What do you do when all those you interact with in your business are suddenly made out of your bounds? You search desperately for a place where transactions with your ecosystem are permitted.
That is precisely what actors in India’s blockchain ecosystem – developers, services providers, and other companies – are doing by moving bag and baggage to crypto-friendly destinations or at least seriously considering the option. The migration has been triggered by various moves of the Indian government to ring-fence all things cryptocurrency in the country as a result of which fledgling blockchain players here are looking for more friendly places.
Some even compare it to the brain drain in the dotcom boom that lead to a virtual exodus of topnotch tech professionals to countries with better opportunities. “We are having talented people and companies from the blockchain space move out of India. There are enough countries out there who realise the importance and want to take a lead in the blockchain ecosystem,” says Joel John, an analyst at UK-based Outlier Ventures.
This comes on top of a trend where startups and companies from India anyway find jurisdictions such as Singapore and Ireland attractive for tax, startup funding, and other reasons.
“Companies moving abroad is not a new trend but the regulatory complexities faced by blockchain companies have accelerated it,” says John. “They can easily fly down to a Malta, Singapore or a Cayman Island, set up the company and start working on their product. You rather lead a technology wave than play catch up.”
The product, he added, may still be developed in India even if the company is registered abroad.
There are a few blockchain destinations that are attracting the Indians – each with its own pluses and minuses. Singapore, Estonia, the UK, Switzerland, and Japan are some names that come up in blockchain communities but among them, Estonia seems to be the favourite thanks to the crypto- and tech-friendly regulatory environment there and the ease of doing business.
Ask Abhinav Arora, chief marketing officer at Enkidu, a decentralised collaboration platform being built in Bengaluru.

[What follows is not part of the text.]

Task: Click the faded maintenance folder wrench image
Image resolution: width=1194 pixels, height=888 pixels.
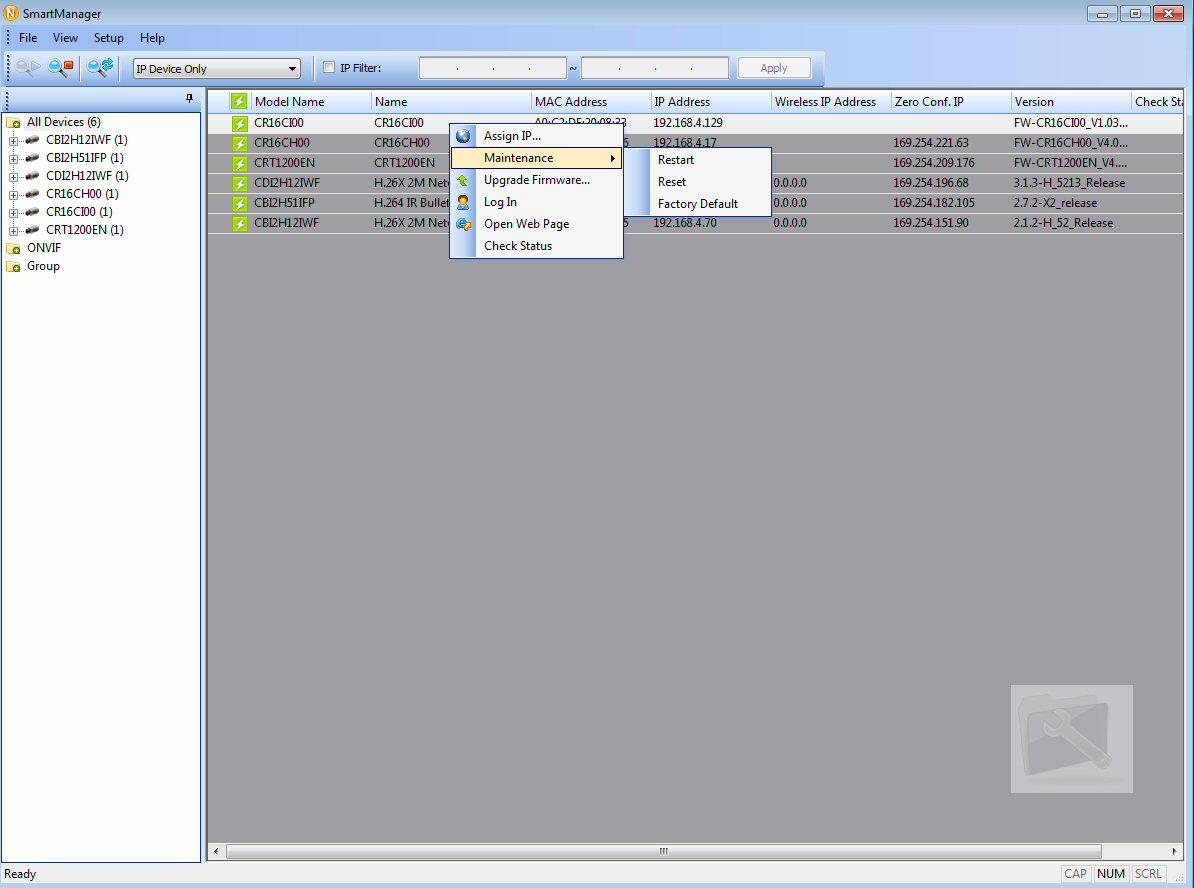Action: pos(1071,739)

Its parent company Avalon Labs is a Singapore-registered entity.
“We had decided to go the ICO way and for that, the current Indian regulatory setup makes it difficult,” says Arora. Enkidu is looking to register itself in Estonia. “We also thought of Japan but that did not make financial sense to us because of the (taxation) cost involved in liquidating our Ether holdings. We even briefly considered Cayman as an option but Estonia was best suited for our projects especially with the ICO plan.”

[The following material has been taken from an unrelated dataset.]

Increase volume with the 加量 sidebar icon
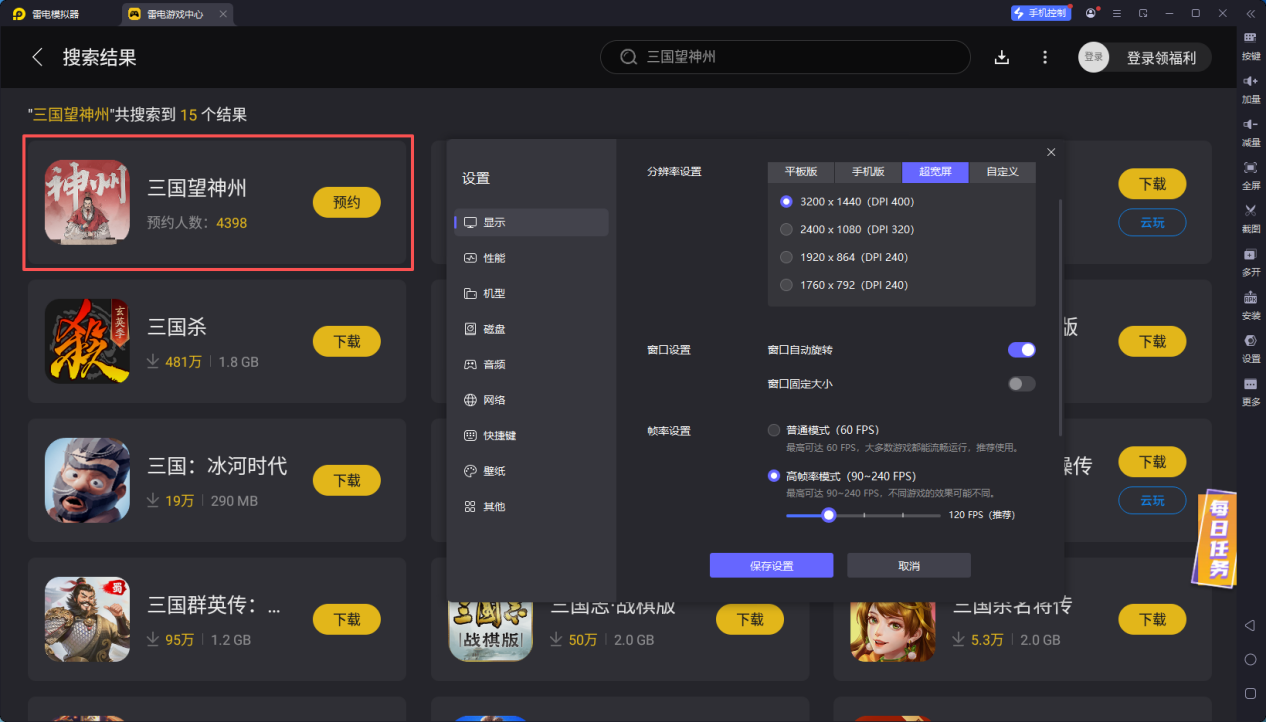This screenshot has width=1266, height=722. (x=1250, y=85)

ICO, short for initial coin offer, can be thought of as an IPO with minimal regulation and frictionless crowdfunding. A company doing an ICO usually raises money by selling its crypto tokens in exchange for cryptocurrency: BTC or ETH in most cases. But unlike an IPO, an ICO may not entitle the holder to shares or a stake in the issuing company. Instead, the value of the token issued during the ICO increases based on how well the company is doing.
In the recently concluded pre-sale of its ICO, Enkidu raised 1,311 ETH and the company is currently in the process of deciding on its ICO dates.
“The money from the ICO is for us to fund the development of our product but how do you fund product development when we cannot liquidate the Ether (in India) we raised through the ICO. That was the problem we faced in India,” says Arora.
Estonia launched its e-residency programme in December 2014 making it easy to register a company. Its representatives have been holding sessions in India to attract entrepreneurs there with a goal of 200 registered Indian startups.
In the rush to Estonia are blockchain companies from India. One among them is Indium, an Ethereum-compatible blockchain network with a focus on utility apps and public goods, founded by Nilesh Trivedi, a blockchain developer from Bengaluru.
“Crypto and blockchain are only one of the reasons for registering in Estonia. Being registered there will also allow me to offer other services and conduct business in the EU. Also the tax regime there is good,” says Trivedi, who is completing his e-residency process. “I would also ideally like to diversify from India given the way things are moving here in regard to cryptocurrency and the blockchain space. It’s too uncertain,” he says.
What also attracted him, Trivedi says, was that travel to Estonia to get his company registered was optional and the taxation regime was favourable. “To apply for e-residency, I had to give them a scanned copy of my passport, photograph, and very basic details. Now, one month later, my ID has arrived at the embassy,” he says.
While collecting the ID, a biometric verification will be done. There are service providers to help set up a company, open a bank account, and even keep books. The residency “will just cost me 100 Euros for three years and I can renew it again after that,” says Trivedi.